● Set exercise
Pull out every line of the data that contains the string "text", and copy each one.

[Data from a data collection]

#####

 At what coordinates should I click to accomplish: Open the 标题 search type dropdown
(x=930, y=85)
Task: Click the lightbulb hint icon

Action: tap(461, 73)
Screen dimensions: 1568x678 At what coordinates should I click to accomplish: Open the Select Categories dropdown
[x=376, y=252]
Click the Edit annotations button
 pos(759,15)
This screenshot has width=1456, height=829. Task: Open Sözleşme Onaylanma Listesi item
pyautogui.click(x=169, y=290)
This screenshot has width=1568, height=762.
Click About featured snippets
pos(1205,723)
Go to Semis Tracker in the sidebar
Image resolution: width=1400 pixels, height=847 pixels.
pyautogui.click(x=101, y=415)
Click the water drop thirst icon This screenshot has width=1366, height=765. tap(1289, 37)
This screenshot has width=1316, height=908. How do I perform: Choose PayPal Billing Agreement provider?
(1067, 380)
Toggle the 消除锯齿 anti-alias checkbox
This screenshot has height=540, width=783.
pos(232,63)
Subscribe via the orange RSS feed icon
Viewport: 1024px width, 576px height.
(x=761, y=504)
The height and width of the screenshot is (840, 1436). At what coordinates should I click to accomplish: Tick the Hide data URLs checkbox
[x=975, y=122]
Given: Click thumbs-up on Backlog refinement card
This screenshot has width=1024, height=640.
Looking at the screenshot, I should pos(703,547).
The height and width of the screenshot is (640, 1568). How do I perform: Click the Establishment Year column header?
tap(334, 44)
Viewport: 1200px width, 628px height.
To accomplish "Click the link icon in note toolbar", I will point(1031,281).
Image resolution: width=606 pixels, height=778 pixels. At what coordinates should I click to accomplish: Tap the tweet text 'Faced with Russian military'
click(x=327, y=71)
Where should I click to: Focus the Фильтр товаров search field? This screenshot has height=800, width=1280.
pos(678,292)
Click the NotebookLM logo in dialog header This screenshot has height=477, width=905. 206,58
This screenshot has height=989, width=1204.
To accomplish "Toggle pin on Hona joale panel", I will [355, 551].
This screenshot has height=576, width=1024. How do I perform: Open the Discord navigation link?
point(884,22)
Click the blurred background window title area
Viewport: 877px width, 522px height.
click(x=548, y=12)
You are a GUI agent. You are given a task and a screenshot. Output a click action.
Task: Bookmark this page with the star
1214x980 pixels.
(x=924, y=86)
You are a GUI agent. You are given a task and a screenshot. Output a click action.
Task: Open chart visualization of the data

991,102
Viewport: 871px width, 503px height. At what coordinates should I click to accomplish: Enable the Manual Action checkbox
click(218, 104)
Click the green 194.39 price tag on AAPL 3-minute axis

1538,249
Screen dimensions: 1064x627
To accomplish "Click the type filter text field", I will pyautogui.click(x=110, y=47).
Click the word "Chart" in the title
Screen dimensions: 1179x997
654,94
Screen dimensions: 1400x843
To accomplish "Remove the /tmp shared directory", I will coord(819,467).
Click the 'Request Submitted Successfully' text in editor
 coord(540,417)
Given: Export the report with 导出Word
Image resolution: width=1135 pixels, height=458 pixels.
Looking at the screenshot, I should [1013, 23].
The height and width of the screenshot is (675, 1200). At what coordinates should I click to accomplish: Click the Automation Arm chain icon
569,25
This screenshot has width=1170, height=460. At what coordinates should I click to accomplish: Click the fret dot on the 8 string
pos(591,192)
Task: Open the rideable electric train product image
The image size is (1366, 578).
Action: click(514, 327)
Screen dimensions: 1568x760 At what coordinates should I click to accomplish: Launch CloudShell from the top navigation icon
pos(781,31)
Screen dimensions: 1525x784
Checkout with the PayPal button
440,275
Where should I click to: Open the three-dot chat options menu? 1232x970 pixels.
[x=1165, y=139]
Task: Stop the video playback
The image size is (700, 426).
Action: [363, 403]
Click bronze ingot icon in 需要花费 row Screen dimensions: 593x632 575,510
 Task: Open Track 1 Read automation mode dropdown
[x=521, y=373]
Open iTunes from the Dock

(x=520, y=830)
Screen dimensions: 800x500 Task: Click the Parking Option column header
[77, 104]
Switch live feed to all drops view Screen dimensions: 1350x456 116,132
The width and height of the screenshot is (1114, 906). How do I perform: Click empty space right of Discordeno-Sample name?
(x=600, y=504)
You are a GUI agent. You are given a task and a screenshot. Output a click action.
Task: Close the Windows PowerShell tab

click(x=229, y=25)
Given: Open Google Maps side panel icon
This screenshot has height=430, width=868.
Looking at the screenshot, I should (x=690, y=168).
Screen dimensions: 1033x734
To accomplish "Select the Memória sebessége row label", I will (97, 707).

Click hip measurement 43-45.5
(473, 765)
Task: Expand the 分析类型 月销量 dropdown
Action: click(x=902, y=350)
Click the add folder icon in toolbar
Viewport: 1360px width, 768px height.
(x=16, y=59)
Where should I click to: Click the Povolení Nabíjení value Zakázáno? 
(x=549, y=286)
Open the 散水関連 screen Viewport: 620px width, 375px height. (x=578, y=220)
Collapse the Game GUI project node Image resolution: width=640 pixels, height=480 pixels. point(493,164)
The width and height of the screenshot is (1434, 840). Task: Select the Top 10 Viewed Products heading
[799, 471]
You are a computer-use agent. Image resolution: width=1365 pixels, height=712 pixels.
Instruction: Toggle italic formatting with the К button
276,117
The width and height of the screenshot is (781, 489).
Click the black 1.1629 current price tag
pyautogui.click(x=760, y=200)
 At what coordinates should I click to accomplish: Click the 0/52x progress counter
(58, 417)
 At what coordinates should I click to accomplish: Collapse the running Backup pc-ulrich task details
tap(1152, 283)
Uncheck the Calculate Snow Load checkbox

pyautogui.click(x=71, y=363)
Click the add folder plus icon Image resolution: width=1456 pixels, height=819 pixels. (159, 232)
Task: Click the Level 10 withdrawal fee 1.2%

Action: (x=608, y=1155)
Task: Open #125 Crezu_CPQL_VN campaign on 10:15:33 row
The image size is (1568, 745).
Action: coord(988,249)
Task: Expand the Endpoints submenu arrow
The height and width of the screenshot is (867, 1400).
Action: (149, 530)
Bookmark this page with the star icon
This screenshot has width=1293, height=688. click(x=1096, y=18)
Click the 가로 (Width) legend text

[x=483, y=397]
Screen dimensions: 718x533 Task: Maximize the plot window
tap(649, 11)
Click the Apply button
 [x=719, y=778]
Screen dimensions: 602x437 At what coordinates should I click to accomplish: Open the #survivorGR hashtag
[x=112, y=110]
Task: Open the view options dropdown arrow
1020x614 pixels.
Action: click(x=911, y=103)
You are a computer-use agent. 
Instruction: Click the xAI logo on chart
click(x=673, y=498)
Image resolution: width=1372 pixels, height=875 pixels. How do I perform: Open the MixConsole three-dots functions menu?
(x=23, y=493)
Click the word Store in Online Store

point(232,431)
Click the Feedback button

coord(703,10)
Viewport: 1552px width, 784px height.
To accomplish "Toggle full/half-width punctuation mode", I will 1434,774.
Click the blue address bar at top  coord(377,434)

#####

● Task result
Image resolution: width=606 pixels, height=778 pixels. At what coordinates should I click to accomplish: Tap the tweet text 'Faced with Russian military'
To accomplish "Click the type filter text field", I will pyautogui.click(x=110, y=47).
Click the 'Request Submitted Successfully' text in editor
Click the 가로 (Width) legend text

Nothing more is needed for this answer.